В начале XVII в. русское общество было ослаблено опричным террором и порожденной им хозяйственной разрухой, и те же причины резко увеличили число «гулящих людей» – люмпен-пролетариев, переставших нести обязанности перед обществом, часто живущих грабежом и разбоем. Именно «гулящие люди» послужили опорой Лжедмитриев, которых подсунул нам Запад – Ватикан и Речь Посполитая.
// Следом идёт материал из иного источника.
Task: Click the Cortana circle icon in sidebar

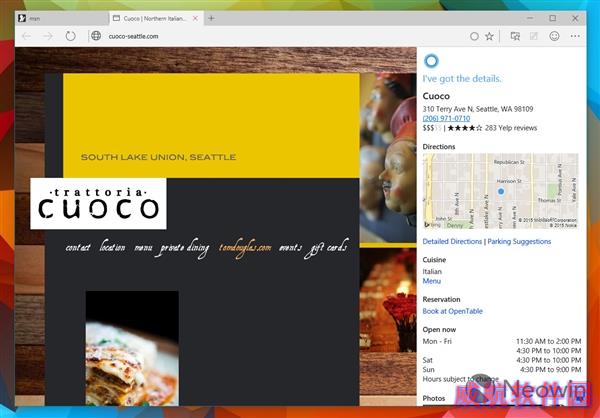Action: pos(431,61)

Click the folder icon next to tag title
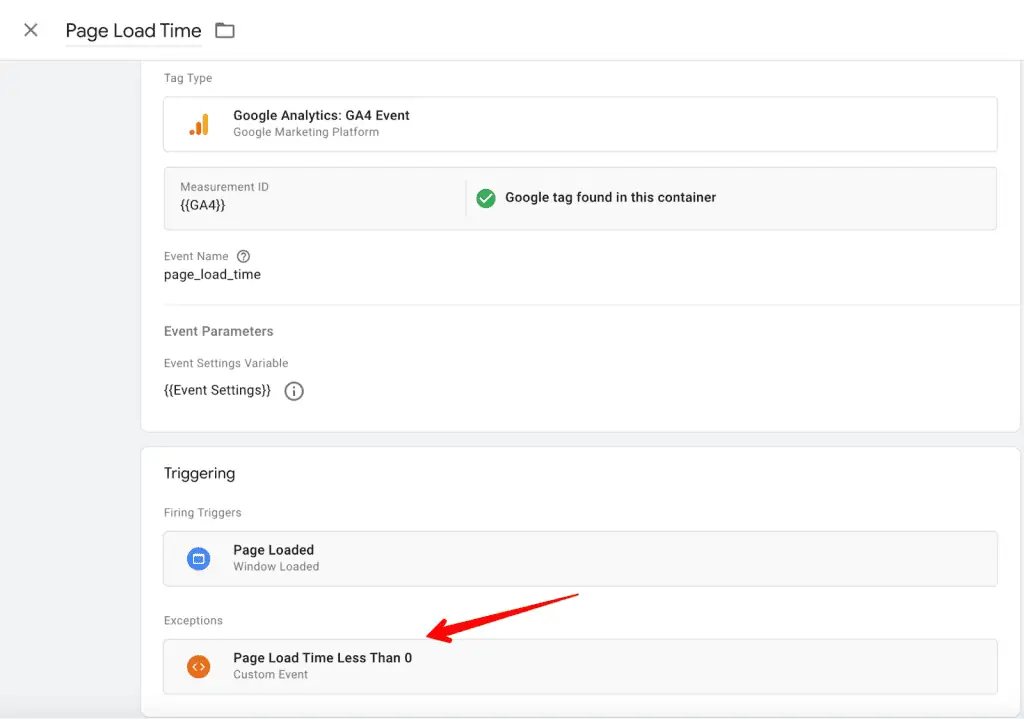click(223, 30)
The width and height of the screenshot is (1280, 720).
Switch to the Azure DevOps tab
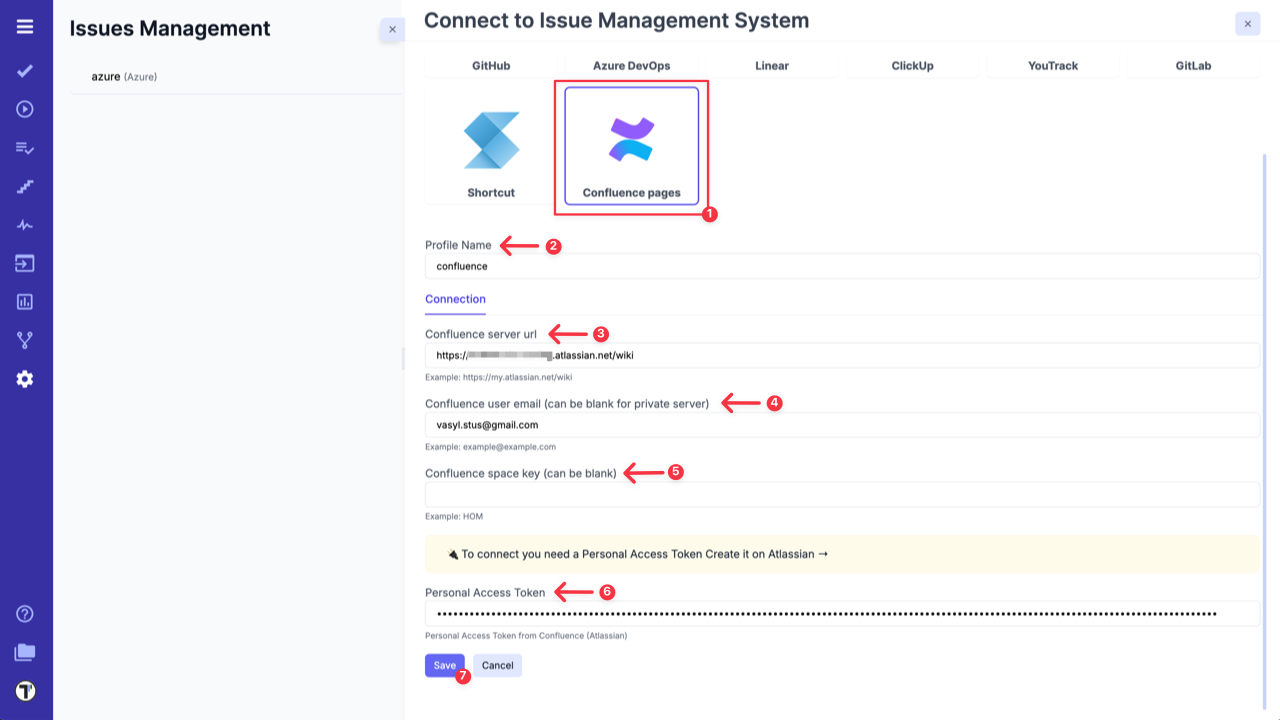632,65
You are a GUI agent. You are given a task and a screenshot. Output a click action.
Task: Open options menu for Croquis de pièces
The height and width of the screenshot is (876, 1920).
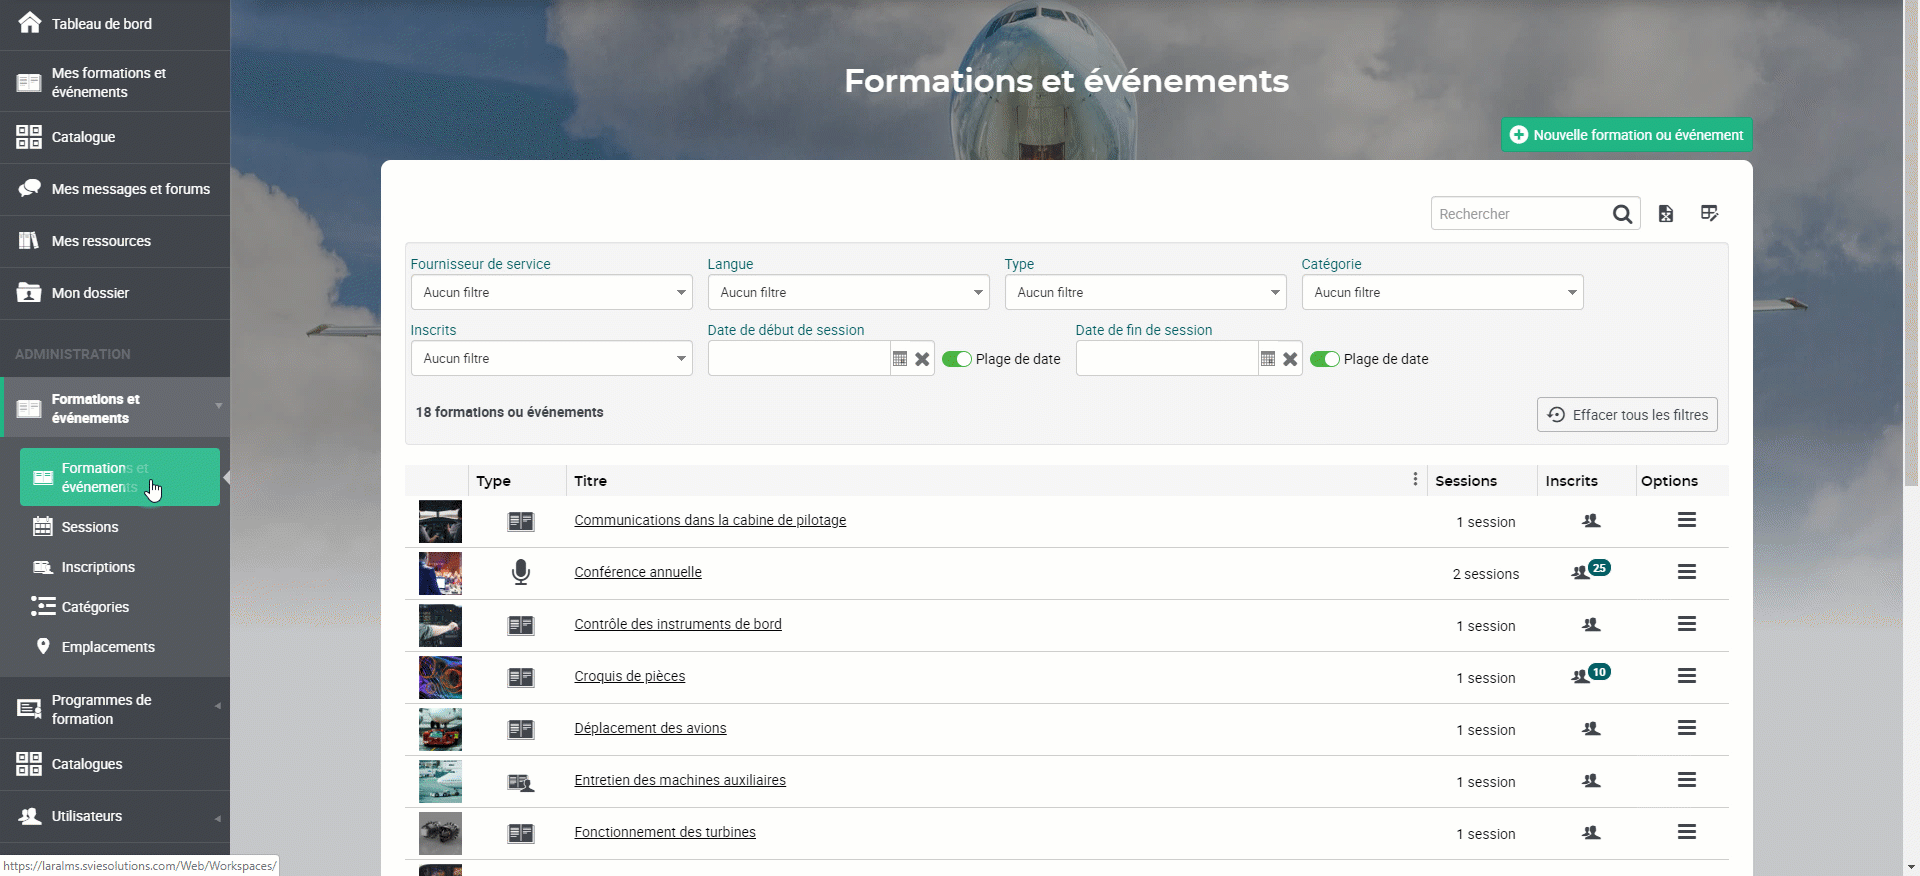1686,676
Смута начала XVII в. была бунтом «гулящих людей». Напротив, Минин и Пожарский, сумевшие прекратить Смуту, выражали интересы партии порядка – сословных корпораций, собравших для спасения страны и народа все оставшиеся силы крепких хозяев.
К началу XX в. в России происходили три процесса: 1. Ослабели старые «удерживающие», деградировали аристократия и высшая бюрократия, низким был общественный авторитет духовенства; 2. Росли силы хаоса – босячество, выпавшее из традиционного образа жизни, и либеральная интеллигенция, выпавшая из национального образа мышления; 3. Усиливалась организация демоса, общества, национально ориентированного среднего класса – крепких крестьян, городских домохозяев, квалифицированных рабочих, началась консолидация русской национальной крупной буржуазии, возрождение духовенства, росло влияние национально мыслящих русских интеллектуалов, подобных Менделееву и авторам «Вех». В стране был здоровый, сильный народ, но была ослабленная, выродившаяся элита, во многом вытесненная злокачественной иноэлитой.
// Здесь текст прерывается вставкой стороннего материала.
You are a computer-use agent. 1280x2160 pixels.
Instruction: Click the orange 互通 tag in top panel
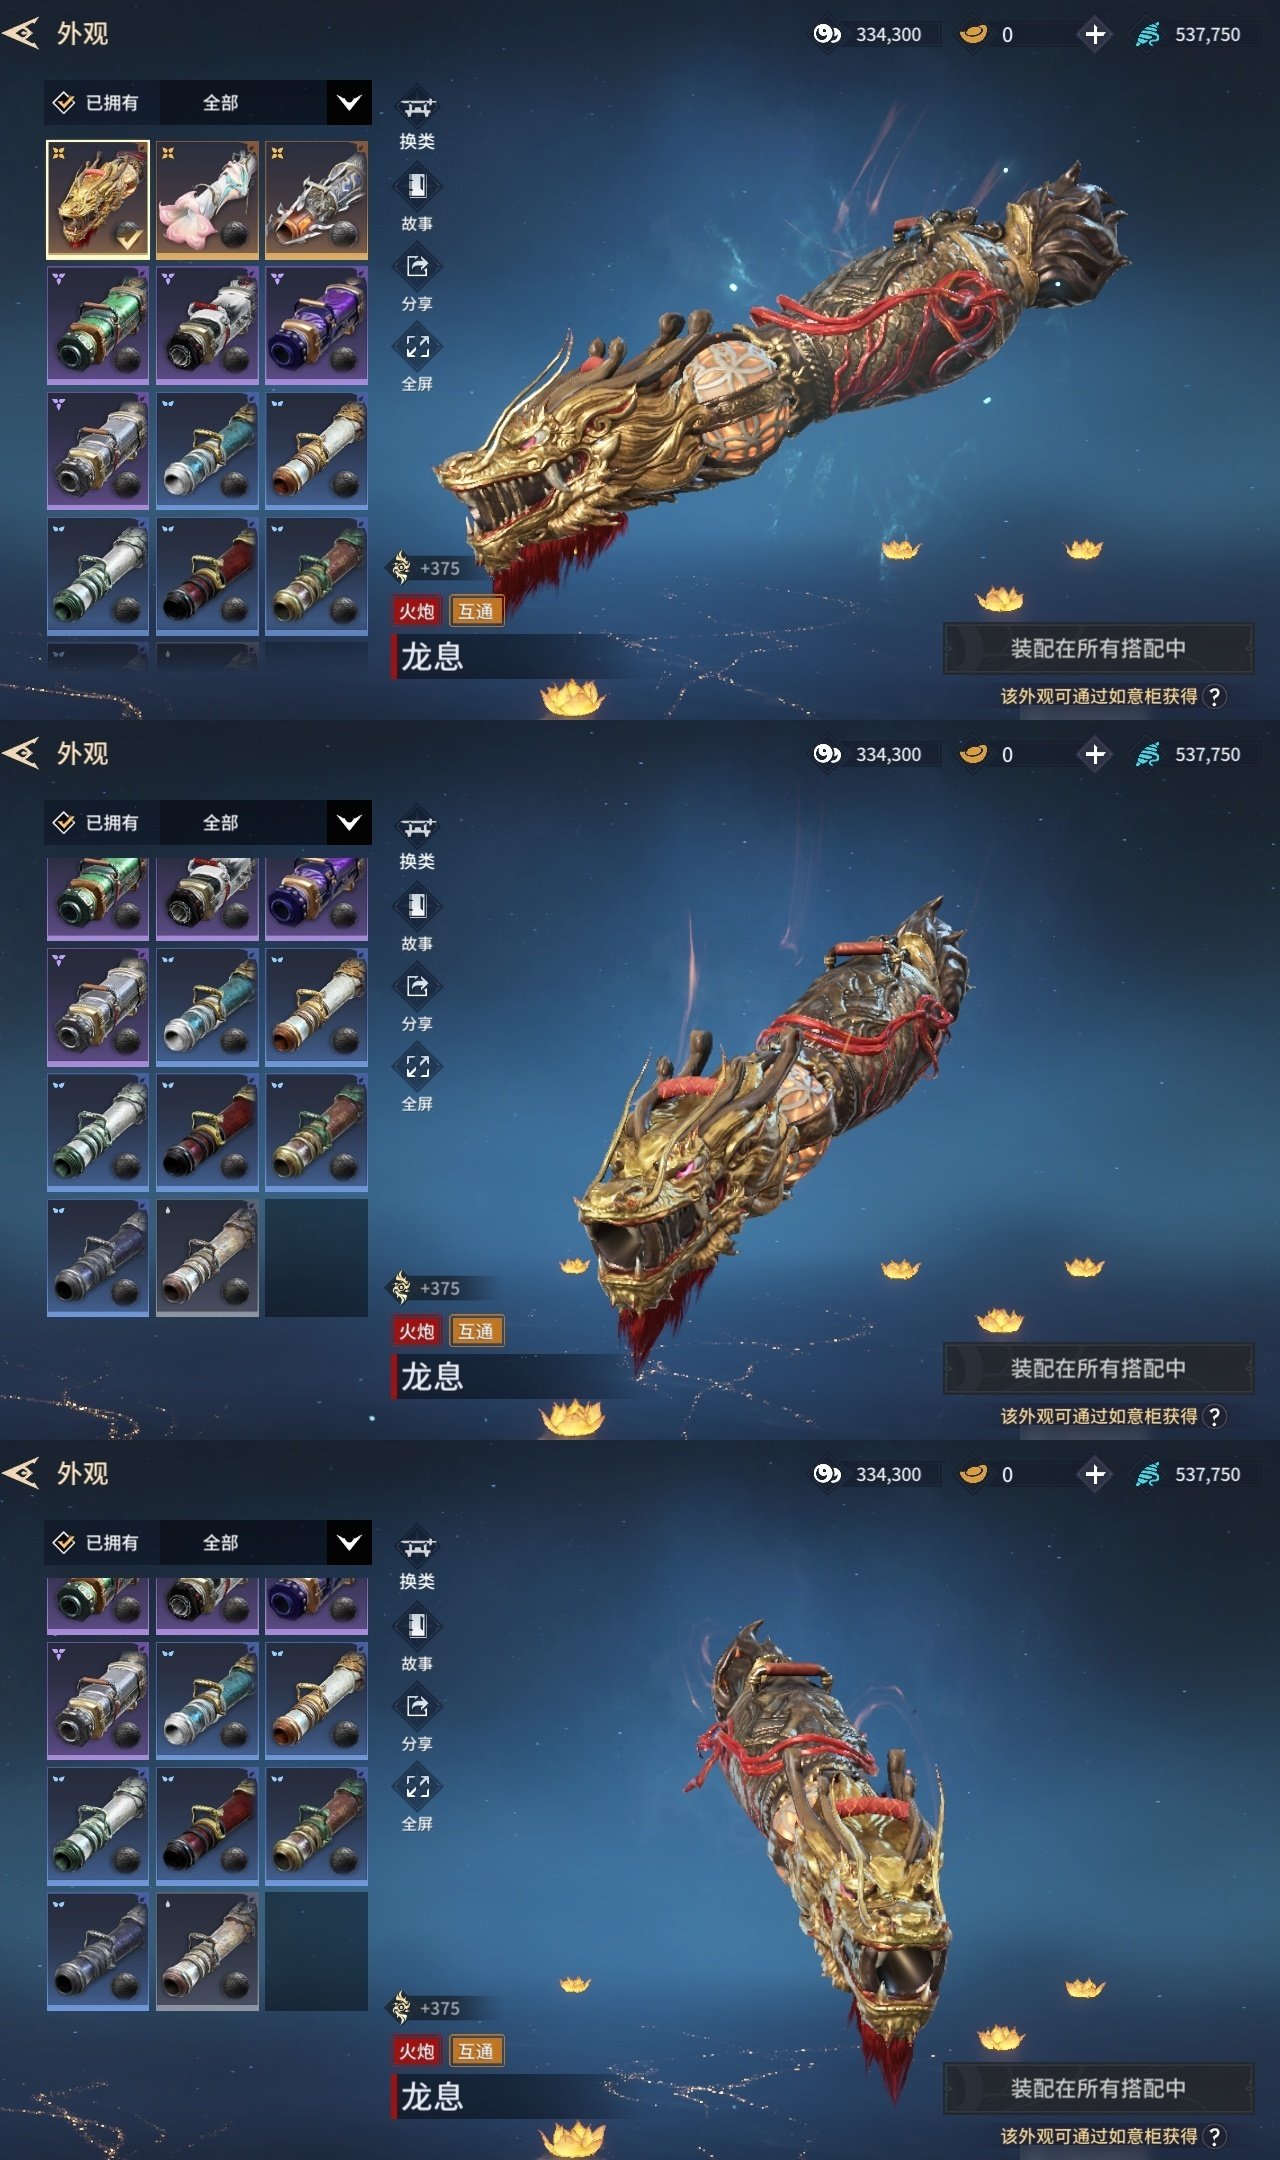pyautogui.click(x=476, y=611)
Новая здоровая русская национальная элита, способная противостоять иноэлите – прозападной «прогрессивной» интеллигенции, находилась в начале XX в. в процессе становления, но не успела дорасти до власти. Мы оказались недостаточно организованными, недостаточно политически опытными, чтобы противостоять хаосу – босячеству, возглавляемому интеллигенцией. По свидетельству крупнейшего политолога начала XX в. В. И. Ульянова (Ленина), нам надо было продержаться до конца 1920‑х гг., чтобы Менделеевы вытеснили Писаревых и Горьких, чтобы во главе нашего общества оказались читатели «Вех», опирающиеся на столыпинских хуторян и организованных высококвалифицированных рабочих. Но иноэлита успела обрушить страну в Смуту.
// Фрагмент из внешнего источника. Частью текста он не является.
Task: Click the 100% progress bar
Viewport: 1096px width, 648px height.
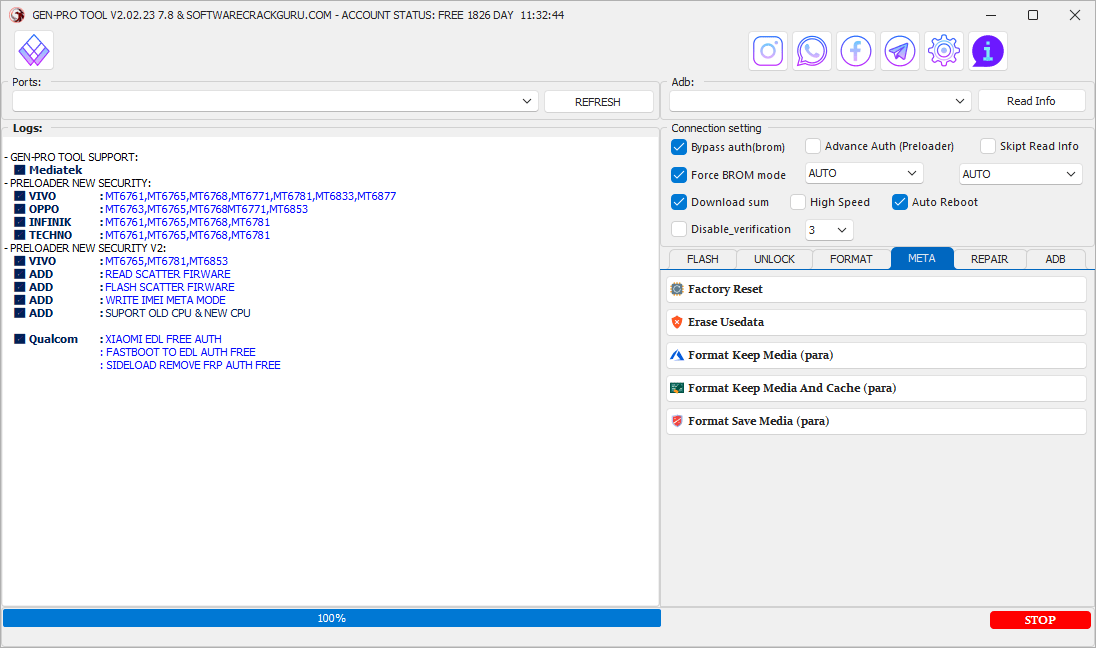Action: [x=331, y=618]
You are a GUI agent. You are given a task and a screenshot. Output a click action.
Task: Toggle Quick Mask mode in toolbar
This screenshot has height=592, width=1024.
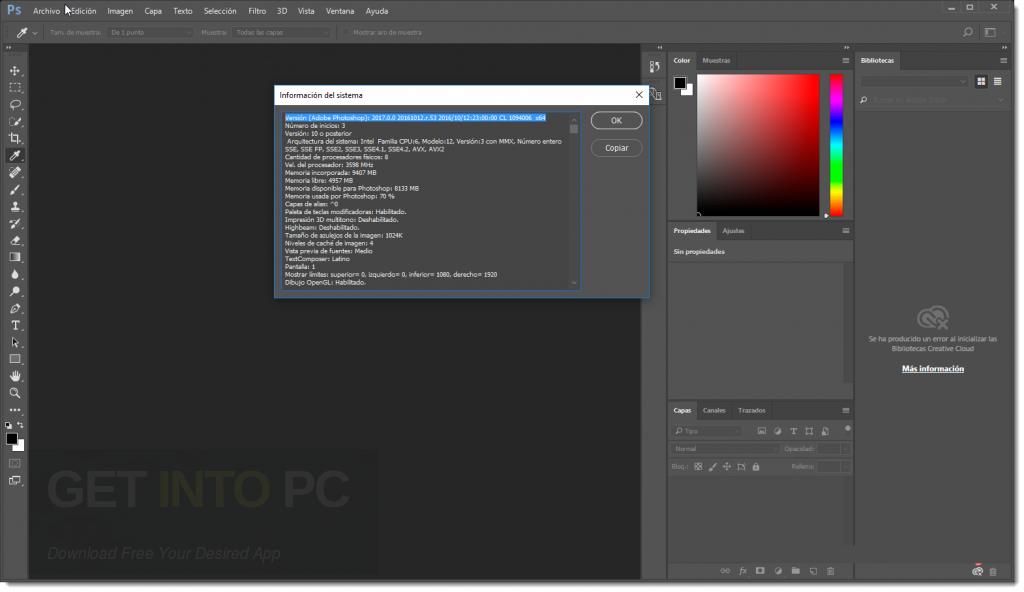15,463
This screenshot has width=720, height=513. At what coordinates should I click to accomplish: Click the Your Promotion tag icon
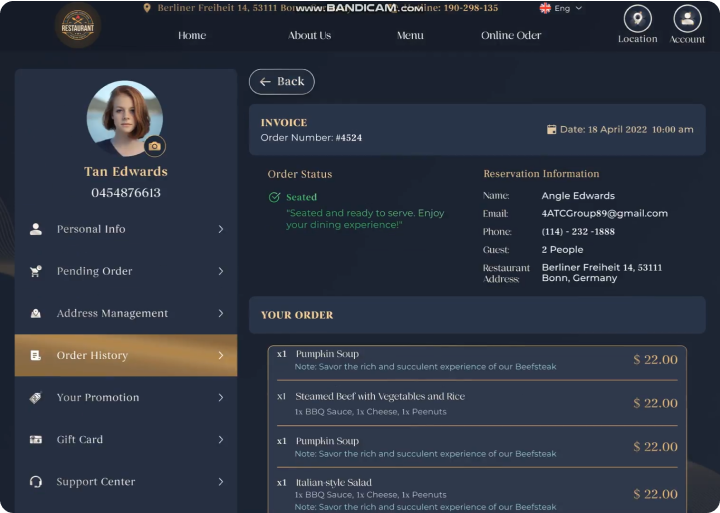(x=36, y=397)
А вот в Афганистане «прогрессивные силы» победить не смогли: там страна была очень бедной (гораздо беднее России), но общество осталось структурированным, и там просто не оказалось выпавших из общества босяков, чтобы укомплектовать «комбеды». И коммунисты, захватившие власть, но не принятые страной, повисли в воздухе…
Революция разрушила все наиболее русское
Революционеры начали разрушать русский город в 1917 г., продолжают разрушать их потомки (очень часто это прямые биологические потомки) – ловкачи, припрятавшие или посжигавшие свои партбилеты на наших глазах.
Любая система ведет отбор на неформальное соответствие. Победившая революция 1991 г. стремилась воспроизвести свою питательную среду – «пролетариат». Напомним, что «пролетарий» на русский язык правильно переводится словом «босяк». Т. е., революция стремилась разрушить структурированное общество «до основанья, а затем», превратить народ в население, в хаотичную россыпь индивидов, ликвидировать демос, заменив его покорным стадом.